Strong rise in house prices in January
House prices rose by 3.3 per cent in January. Adjusted for seasonal variations, prices rose by 0.9 per cent.
Home prices are now 3.2 per cent higher than a year ago.
- Housing prices rose as normal in January, but the increase is stronger in many more areas than usual, especially in Agder and Rogaland and in Eastern part of Norway. The so-called January effect in the housing market corrects the normally weaker development in December.
- In the Oslo, the upturn in January comes at the peak of a strong December and at the same time the supply of used housing is lower than at the same time in 2018 and 2019. This gives reason to be aware of the situation here, especially for the municipality of Oslo, which is a market regulator through how much and what they regulate of housing, says CEO Henning Lauridsen in Real Estate Norway.
In January, 7,375 homes were sold in Norway, which is 1.7 per cent more than in the corresponding month in 2019.
In January, 7,209 homes were put up for sale in Norway, which is 3.9 per cent more than in the same month in 2019.
- The growth in the number of homes sold and the number of new homes in the market continues after the record years 2018 and 2019, and more homes have been sold and put out than in January 2019. This indicates a good balance market that is perceived as safe for consumers, says Lauridsen.
It took an average of 67 days to sell a home in January 2020. That is down from 71 days in December. Oslo had the fastest sales time with 32 days and the slowest sales time had Kristiansand with 100 days.
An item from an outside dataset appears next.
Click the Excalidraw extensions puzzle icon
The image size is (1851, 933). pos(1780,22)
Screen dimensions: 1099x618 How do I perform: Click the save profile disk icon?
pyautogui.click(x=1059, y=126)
- The turnover time is stable and in line with 2018 and 2019. This is naturally given the larger supply in the housing market we have had in recent years, says Lauridsen.
Regional price trends
Kristiansand had the strongest seasonally adjusted price trend in January and was up 3.5 per cent. The weakest seasonally adjusted price trend was Ålesund w / surrounding area with an increase of 0.3 per cent.
Oslo had the strongest 12-month growth of 5.5 per cent, while Stavanger w / surrounding area had the weakest development in the last 12 months with an increase of 0.1 per cent.
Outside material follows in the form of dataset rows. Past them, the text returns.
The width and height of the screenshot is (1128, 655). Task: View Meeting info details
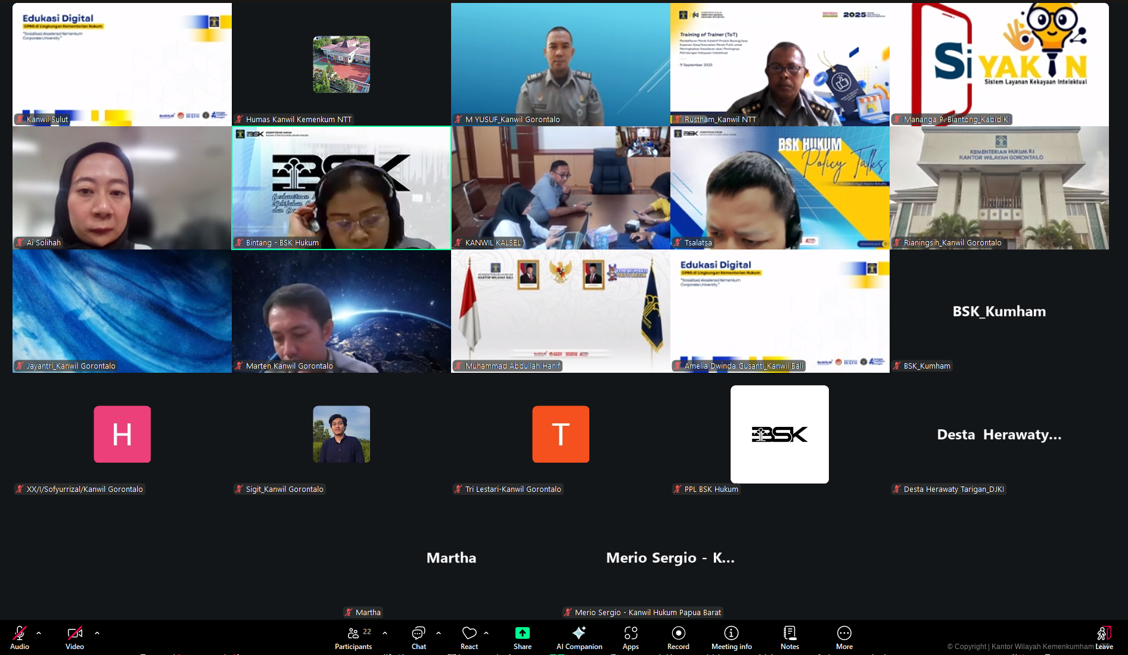coord(731,637)
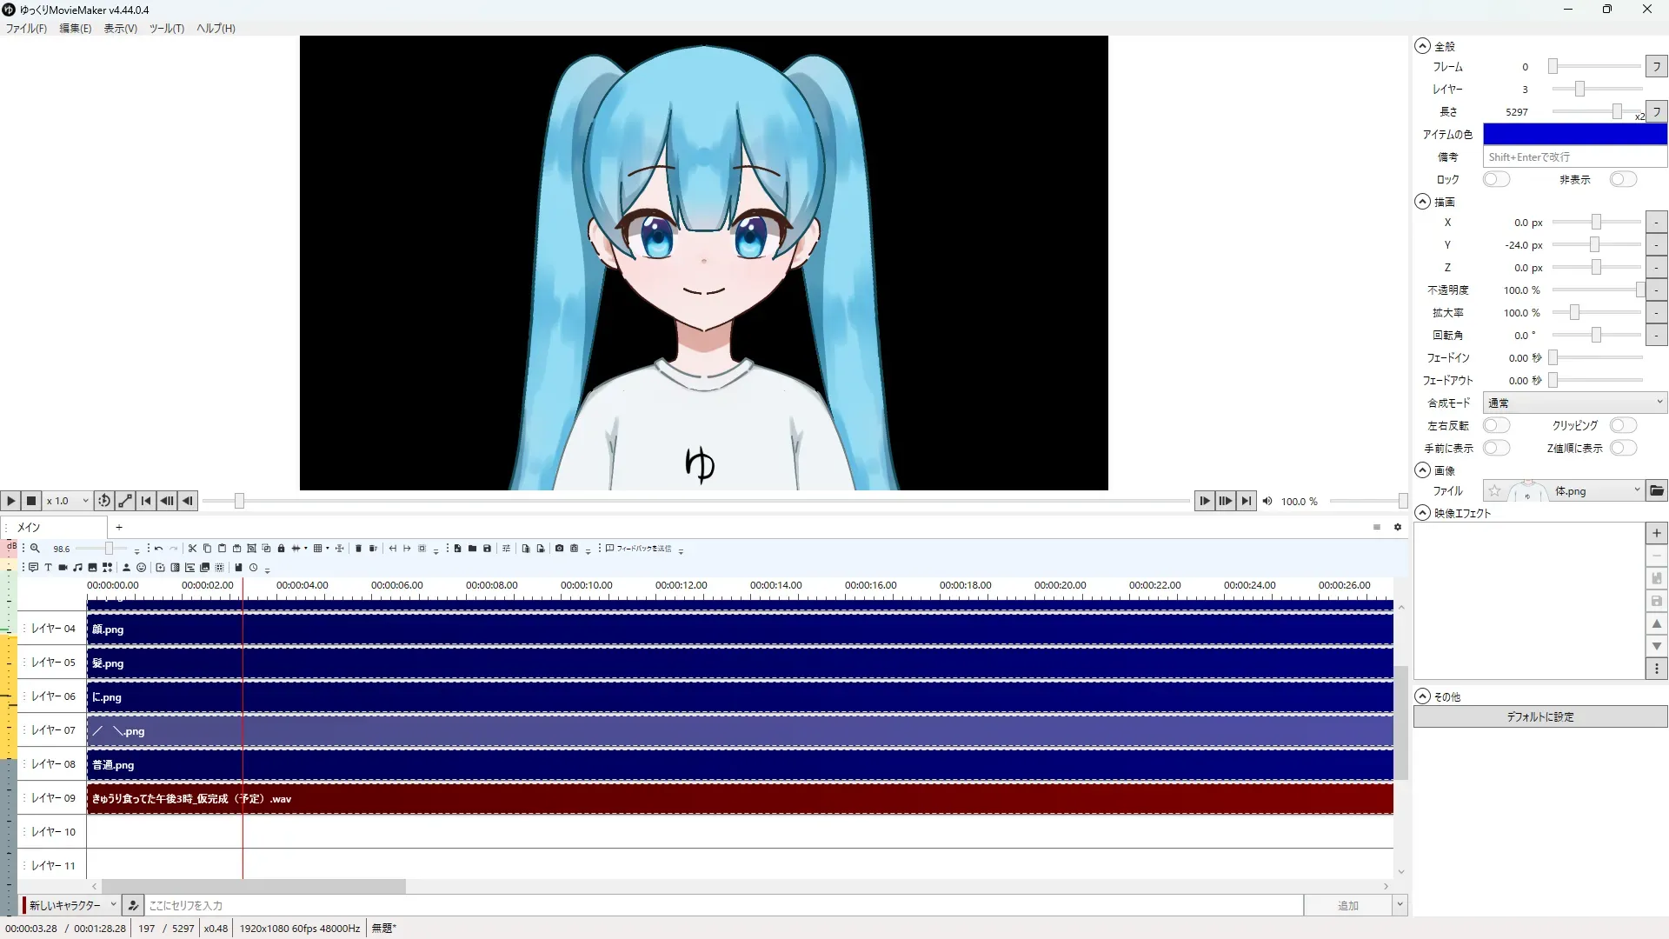
Task: Click the デフォルトに設定 button
Action: click(x=1539, y=717)
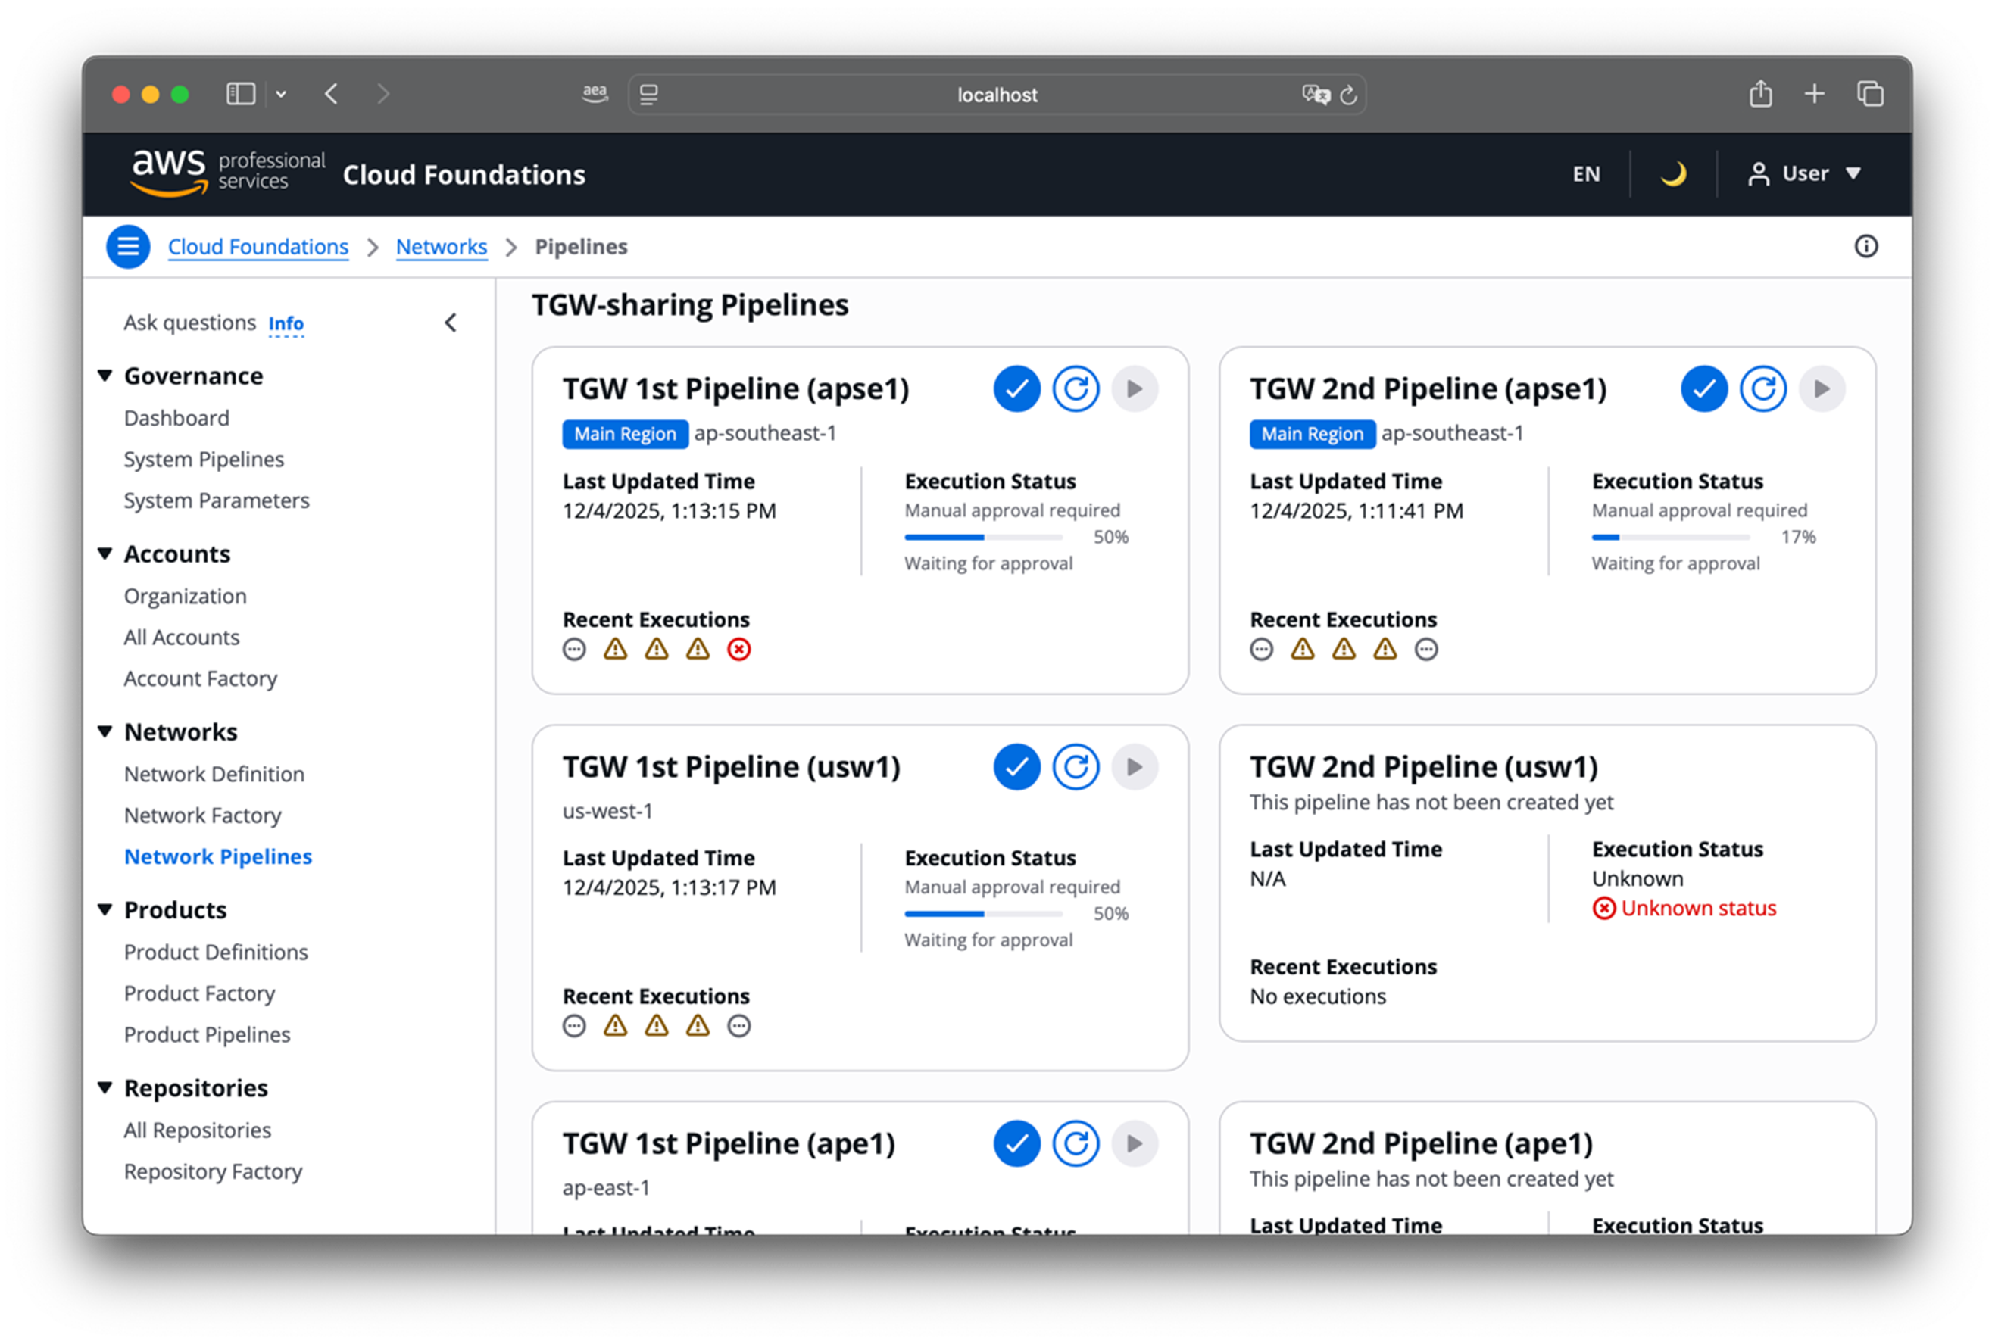
Task: Toggle the Safari sidebar button
Action: [241, 94]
- There has been a strong rise in both nominal and seasonally adjusted prices, especially in Agder and Rogaland. This must be seen in the context of the fall months being particularly weak here, says Lauridsen.
Oslo City Council must take the supply side seriously
- Through January, the supply of used housing has fallen in the capital. Over the past year, the City Council in Oslo has devoted much attention to the project "new roads to own housing" and a so-called third housing sector. This initiative must not pave the way for the municipality's primary task in the housing market, namely to regulate enough housing.
- It is well documented in research that there is a close relationship between housing construction, house prices and the degree of regulation. The City Council must now deliver on the 2015 legislation on adequate regulation and the conclusions of the Housing Growth Committee in 2016. As it stands now, the City Council's commitment to a third housing sector seems to weaken awareness of the municipality's main task in the housing market, concludes Henning Lauridsen, CEO of Real Estate Norway.